Work task = Would you return the data below exactly as it stands, with every picture left out?

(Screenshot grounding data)

__________

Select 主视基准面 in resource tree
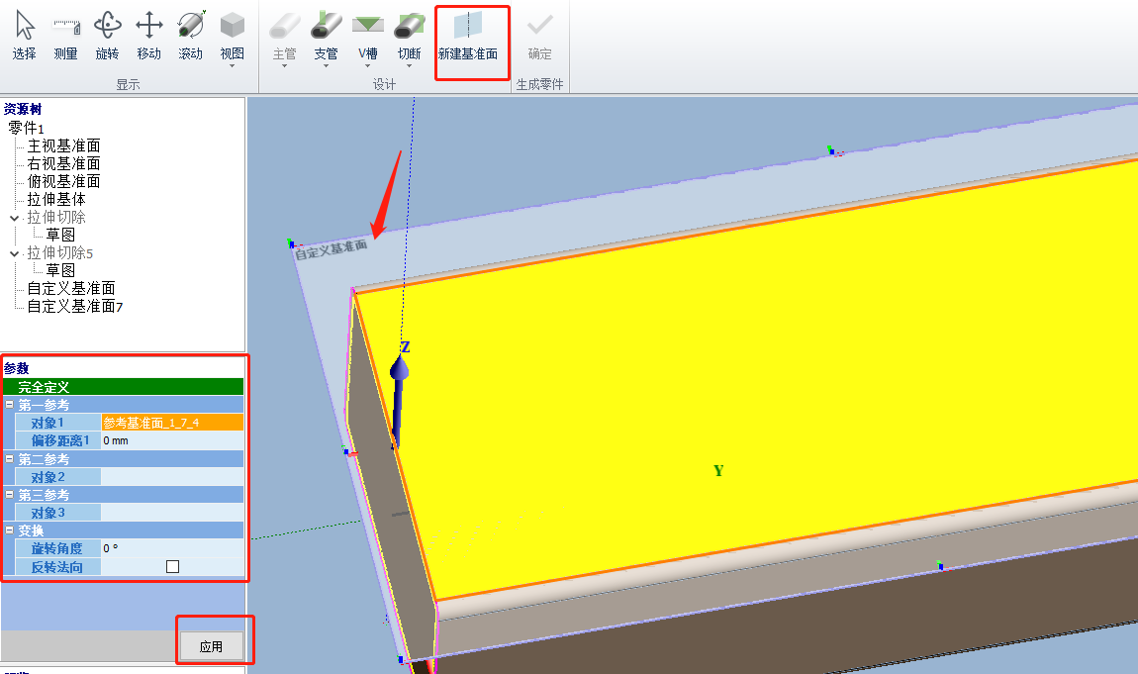 [63, 145]
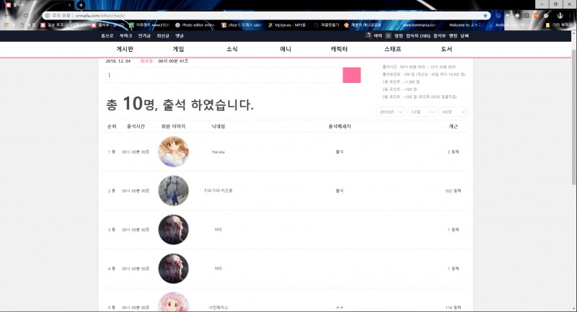Go to the 캐릭터 menu
The image size is (577, 312).
(x=339, y=48)
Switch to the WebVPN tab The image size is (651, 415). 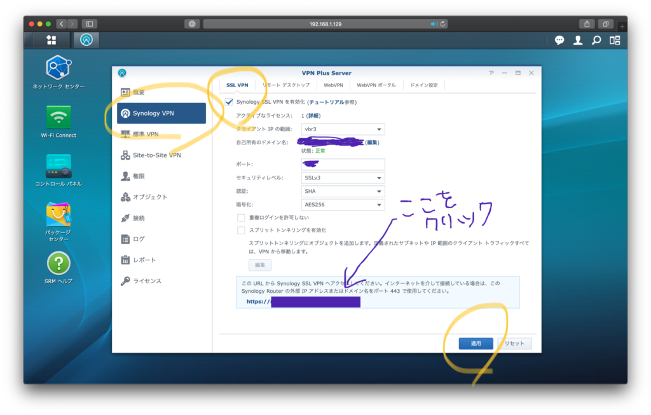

__________

Solution =
Select 主视基准面 in resource tree
 [63, 145]
Go to the 캐릭터 menu
The image size is (577, 312).
(x=339, y=48)
Switch to the WebVPN tab The image size is (651, 415). 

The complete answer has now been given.